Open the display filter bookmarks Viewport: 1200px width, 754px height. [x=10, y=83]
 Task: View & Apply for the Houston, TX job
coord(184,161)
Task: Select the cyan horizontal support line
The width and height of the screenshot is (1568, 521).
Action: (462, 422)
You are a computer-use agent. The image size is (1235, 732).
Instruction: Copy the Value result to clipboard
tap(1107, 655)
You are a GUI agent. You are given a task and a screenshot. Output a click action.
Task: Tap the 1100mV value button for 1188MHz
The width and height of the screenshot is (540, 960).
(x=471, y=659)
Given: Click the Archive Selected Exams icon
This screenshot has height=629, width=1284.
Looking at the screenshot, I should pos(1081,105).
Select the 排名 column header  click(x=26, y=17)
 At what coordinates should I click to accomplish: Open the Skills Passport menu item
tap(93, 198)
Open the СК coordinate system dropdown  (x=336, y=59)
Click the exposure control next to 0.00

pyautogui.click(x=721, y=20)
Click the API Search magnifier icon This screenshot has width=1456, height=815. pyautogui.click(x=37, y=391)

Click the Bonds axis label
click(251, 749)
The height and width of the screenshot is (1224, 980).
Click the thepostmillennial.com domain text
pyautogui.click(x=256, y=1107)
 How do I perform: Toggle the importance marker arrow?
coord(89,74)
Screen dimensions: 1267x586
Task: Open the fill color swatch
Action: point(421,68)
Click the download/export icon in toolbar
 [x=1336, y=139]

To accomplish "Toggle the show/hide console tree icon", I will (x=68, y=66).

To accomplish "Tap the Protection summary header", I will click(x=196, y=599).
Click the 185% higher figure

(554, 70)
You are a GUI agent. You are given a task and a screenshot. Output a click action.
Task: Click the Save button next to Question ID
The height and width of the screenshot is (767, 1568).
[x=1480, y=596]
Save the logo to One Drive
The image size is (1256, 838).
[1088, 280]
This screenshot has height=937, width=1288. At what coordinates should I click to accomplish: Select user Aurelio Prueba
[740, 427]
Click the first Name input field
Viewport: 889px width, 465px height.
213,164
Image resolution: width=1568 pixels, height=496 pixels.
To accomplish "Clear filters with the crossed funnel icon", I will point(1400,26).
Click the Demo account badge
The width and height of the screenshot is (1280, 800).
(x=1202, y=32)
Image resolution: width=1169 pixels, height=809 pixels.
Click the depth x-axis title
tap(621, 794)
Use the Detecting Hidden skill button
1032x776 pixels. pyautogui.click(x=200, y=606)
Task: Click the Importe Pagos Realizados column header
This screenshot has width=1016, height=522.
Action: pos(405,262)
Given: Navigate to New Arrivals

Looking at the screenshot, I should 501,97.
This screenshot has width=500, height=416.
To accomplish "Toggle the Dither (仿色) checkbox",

· · · ·

TASK DIRECTIONS:
Write out, from the lines above, only those from the line with "The height and width of the screenshot is (767, 1568)." to the line with "Image resolution: width=1169", exactly as given, including the first and the last.

FINISHED EXERCISE:
The height and width of the screenshot is (767, 1568).
[x=1480, y=596]
Save the logo to One Drive
The image size is (1256, 838).
[1088, 280]
This screenshot has height=937, width=1288. At what coordinates should I click to accomplish: Select user Aurelio Prueba
[740, 427]
Click the first Name input field
Viewport: 889px width, 465px height.
213,164
Image resolution: width=1568 pixels, height=496 pixels.
To accomplish "Clear filters with the crossed funnel icon", I will point(1400,26).
Click the Demo account badge
The width and height of the screenshot is (1280, 800).
(x=1202, y=32)
Image resolution: width=1169 pixels, height=809 pixels.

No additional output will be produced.